* ITEMS
___

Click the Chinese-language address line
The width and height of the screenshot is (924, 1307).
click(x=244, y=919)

___

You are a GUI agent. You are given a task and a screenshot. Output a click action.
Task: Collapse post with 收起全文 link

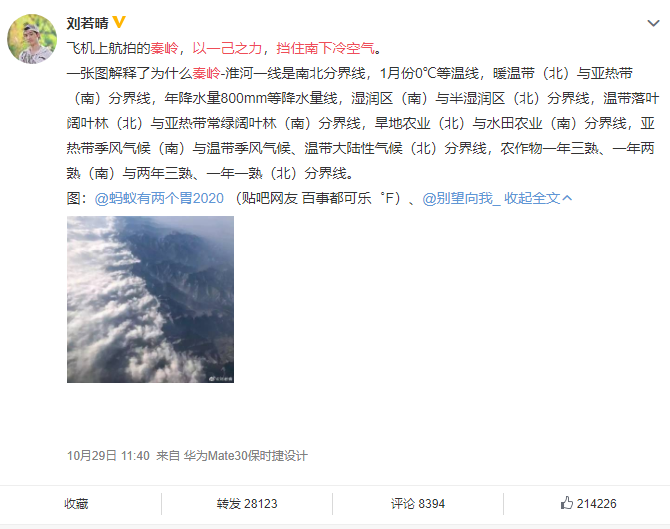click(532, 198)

___

* YOUR GOAL
Turn the part of the records that opens with the line containing "You are a GUI" and closes with the line containing "click(532, 198)", both ends included, into a Markdown table with the columns No. and Line. Number each line, skip blank ones, and leave the pictures out.

* EXPECTED ANSWER
| No. | Line |
|---|---|
| 1 | You are a GUI agent. You are given a task and a screenshot. Output a click action. |
| 2 | Task: Collapse post with 收起全文 link |
| 3 | click(532, 198) |